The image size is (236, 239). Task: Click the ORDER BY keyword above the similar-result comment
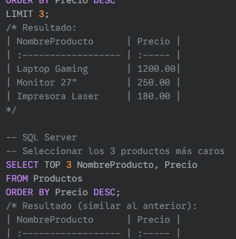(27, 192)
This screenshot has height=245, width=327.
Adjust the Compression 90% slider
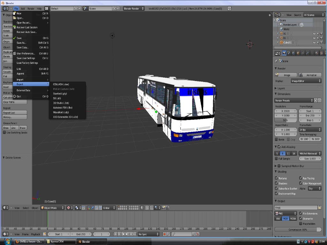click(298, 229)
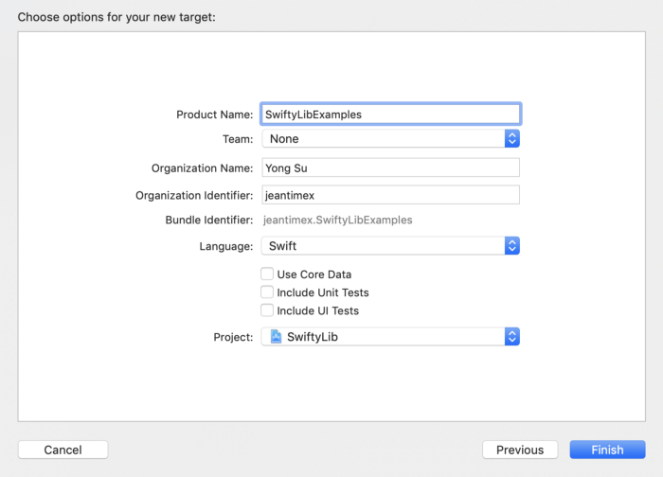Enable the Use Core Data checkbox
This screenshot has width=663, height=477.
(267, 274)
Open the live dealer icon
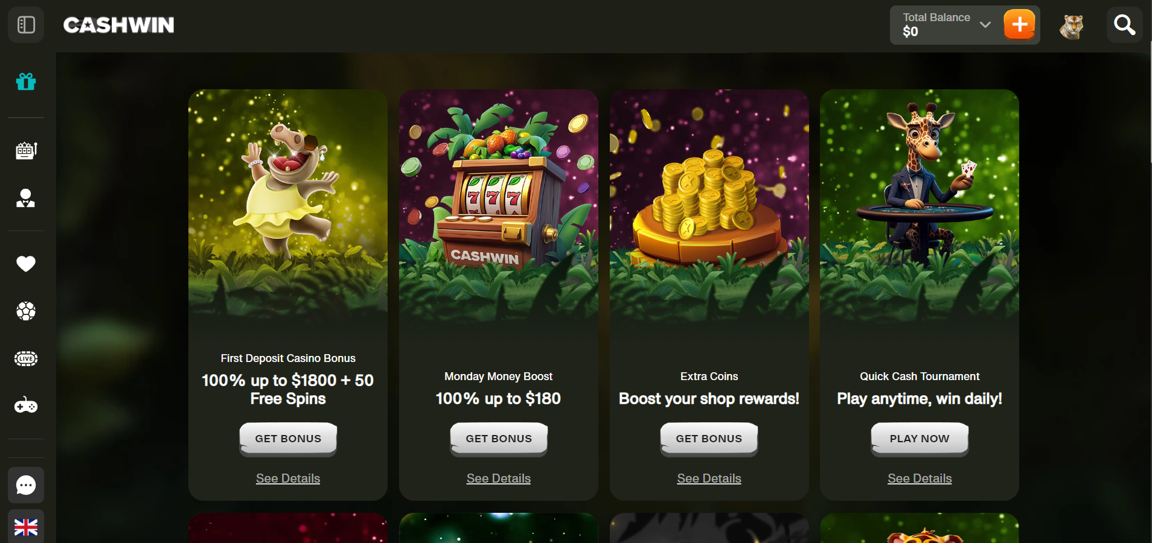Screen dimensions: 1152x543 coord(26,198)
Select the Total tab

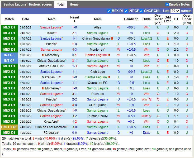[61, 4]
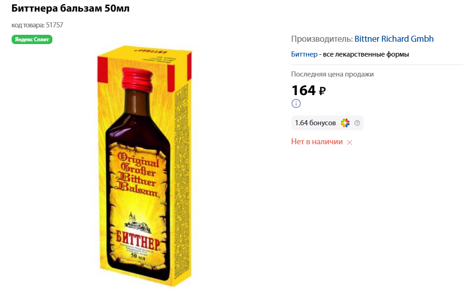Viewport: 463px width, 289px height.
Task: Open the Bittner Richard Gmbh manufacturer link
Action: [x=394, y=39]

* [Description of the task]: Repeat, exactly and in full, all the material above except its pictures.

* [Task response]:
The image size is (236, 239). Task: Click the ORDER BY keyword above the similar-result comment
(27, 192)
This screenshot has height=245, width=327.
Adjust the Compression 90% slider
click(298, 229)
Enable the Use Core Data checkbox
This screenshot has width=663, height=477.
(267, 274)
Open the live dealer icon
Screen dimensions: 1152x543 coord(26,198)
Select the Total tab

[61, 4]
Viewport: 463px width, 289px height.
Task: Open the Bittner Richard Gmbh manufacturer link
Action: [x=394, y=39]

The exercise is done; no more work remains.